======== Dataset excerpts
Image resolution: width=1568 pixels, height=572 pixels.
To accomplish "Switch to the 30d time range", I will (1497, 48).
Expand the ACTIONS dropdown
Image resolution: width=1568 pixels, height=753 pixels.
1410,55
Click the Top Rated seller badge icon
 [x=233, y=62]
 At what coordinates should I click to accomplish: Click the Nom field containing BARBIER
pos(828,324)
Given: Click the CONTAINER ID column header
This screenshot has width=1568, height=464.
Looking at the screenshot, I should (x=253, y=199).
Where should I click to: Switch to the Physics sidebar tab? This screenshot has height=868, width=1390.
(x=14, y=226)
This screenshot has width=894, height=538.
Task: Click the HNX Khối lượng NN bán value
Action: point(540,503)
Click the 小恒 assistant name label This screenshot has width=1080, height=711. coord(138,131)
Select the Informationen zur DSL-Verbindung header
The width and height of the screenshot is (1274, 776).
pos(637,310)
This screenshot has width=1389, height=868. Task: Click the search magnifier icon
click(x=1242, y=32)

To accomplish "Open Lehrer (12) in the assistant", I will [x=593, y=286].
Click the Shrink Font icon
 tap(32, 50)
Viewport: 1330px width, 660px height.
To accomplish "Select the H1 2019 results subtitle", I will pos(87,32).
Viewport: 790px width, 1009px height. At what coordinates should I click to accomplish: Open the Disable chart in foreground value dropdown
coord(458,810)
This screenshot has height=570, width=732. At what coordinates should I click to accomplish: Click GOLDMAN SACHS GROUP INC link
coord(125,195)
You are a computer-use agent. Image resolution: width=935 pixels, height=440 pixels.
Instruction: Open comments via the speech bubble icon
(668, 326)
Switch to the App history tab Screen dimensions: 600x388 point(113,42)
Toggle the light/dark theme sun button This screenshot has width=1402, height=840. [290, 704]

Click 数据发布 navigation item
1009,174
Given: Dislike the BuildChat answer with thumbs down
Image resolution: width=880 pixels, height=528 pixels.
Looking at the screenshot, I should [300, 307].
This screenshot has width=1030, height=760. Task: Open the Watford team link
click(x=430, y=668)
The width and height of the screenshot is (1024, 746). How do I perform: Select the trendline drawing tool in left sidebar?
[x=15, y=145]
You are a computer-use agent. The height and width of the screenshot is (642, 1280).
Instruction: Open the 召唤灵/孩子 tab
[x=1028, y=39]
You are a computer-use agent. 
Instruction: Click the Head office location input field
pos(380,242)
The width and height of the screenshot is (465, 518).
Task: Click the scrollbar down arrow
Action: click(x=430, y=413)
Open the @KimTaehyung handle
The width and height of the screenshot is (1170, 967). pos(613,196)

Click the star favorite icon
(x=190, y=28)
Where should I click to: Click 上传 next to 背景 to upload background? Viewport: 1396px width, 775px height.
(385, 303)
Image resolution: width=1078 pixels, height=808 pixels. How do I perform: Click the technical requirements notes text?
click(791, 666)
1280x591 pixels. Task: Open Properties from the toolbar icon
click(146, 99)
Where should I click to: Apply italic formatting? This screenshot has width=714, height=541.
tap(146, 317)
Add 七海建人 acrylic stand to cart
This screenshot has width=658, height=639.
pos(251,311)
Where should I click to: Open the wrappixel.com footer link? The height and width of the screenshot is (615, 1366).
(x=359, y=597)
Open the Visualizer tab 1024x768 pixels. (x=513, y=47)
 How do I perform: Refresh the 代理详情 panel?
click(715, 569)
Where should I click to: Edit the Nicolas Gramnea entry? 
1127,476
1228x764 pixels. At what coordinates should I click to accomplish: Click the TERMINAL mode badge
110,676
================
- The task
Skip all lines ahead of the one containing "How do I perform: Refresh the 代理详情 panel?". Reproduce that line and the remainder of the listing above exactly.

- Solution to this task
 How do I perform: Refresh the 代理详情 panel?
click(715, 569)
Where should I click to: Edit the Nicolas Gramnea entry? 
1127,476
1228x764 pixels. At what coordinates should I click to accomplish: Click the TERMINAL mode badge
110,676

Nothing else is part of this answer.